- **EXERCISE DIRECTIONS**
Below are the records. Retype exactly the lines between the lines holding "Task: Click the Monitor gauge icon in sidebar" and "Task: Click Flatten Image at menu bottom", inclusive.

- **RECORDS SHOWN**

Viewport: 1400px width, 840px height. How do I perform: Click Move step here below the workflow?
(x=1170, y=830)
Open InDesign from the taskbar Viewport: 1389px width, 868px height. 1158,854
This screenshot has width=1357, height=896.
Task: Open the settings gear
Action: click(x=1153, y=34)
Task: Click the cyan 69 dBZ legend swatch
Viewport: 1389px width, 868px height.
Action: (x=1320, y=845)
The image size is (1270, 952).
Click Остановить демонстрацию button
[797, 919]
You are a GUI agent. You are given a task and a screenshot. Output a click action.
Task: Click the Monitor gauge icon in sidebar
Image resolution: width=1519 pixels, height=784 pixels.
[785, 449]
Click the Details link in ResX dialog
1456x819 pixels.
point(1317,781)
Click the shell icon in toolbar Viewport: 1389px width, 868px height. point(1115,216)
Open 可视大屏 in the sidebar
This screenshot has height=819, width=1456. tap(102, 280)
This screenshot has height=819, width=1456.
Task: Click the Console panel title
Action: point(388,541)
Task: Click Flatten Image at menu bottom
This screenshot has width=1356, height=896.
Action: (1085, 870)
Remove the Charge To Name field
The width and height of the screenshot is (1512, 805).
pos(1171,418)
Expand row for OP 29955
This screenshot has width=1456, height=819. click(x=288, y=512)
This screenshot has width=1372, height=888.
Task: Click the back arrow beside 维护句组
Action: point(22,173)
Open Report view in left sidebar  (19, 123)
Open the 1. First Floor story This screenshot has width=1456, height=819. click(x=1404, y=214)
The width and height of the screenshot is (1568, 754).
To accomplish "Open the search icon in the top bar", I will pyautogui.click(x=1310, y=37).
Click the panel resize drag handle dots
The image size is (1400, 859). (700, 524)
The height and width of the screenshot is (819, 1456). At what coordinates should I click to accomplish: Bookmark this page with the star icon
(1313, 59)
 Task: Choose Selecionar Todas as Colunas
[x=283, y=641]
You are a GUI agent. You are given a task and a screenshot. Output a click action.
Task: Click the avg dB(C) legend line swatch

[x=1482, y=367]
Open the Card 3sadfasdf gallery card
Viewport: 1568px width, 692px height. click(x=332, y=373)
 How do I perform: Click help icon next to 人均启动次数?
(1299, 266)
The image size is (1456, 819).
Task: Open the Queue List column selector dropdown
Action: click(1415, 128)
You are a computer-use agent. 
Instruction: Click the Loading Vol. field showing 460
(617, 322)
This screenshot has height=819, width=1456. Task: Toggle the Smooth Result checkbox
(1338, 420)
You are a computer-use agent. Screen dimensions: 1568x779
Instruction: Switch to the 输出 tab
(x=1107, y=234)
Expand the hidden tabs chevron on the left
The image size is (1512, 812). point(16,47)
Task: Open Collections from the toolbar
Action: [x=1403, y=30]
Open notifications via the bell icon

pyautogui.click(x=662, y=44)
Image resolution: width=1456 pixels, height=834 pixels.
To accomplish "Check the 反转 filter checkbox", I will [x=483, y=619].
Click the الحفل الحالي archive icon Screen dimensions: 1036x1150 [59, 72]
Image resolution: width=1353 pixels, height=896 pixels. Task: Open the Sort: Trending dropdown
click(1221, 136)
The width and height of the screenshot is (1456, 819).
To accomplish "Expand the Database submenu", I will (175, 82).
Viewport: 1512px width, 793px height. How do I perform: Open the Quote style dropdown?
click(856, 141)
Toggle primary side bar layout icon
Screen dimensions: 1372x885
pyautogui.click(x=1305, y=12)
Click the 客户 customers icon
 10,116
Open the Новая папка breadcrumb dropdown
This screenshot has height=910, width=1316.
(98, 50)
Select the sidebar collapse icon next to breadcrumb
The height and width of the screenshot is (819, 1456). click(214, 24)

- **ANSWER TO THE PROBLEM**
Task: Click the Monitor gauge icon in sidebar
Image resolution: width=1519 pixels, height=784 pixels.
[785, 449]
Click the Details link in ResX dialog
1456x819 pixels.
point(1317,781)
Click the shell icon in toolbar Viewport: 1389px width, 868px height. point(1115,216)
Open 可视大屏 in the sidebar
This screenshot has height=819, width=1456. tap(102, 280)
This screenshot has height=819, width=1456.
Task: Click the Console panel title
Action: point(388,541)
Task: Click Flatten Image at menu bottom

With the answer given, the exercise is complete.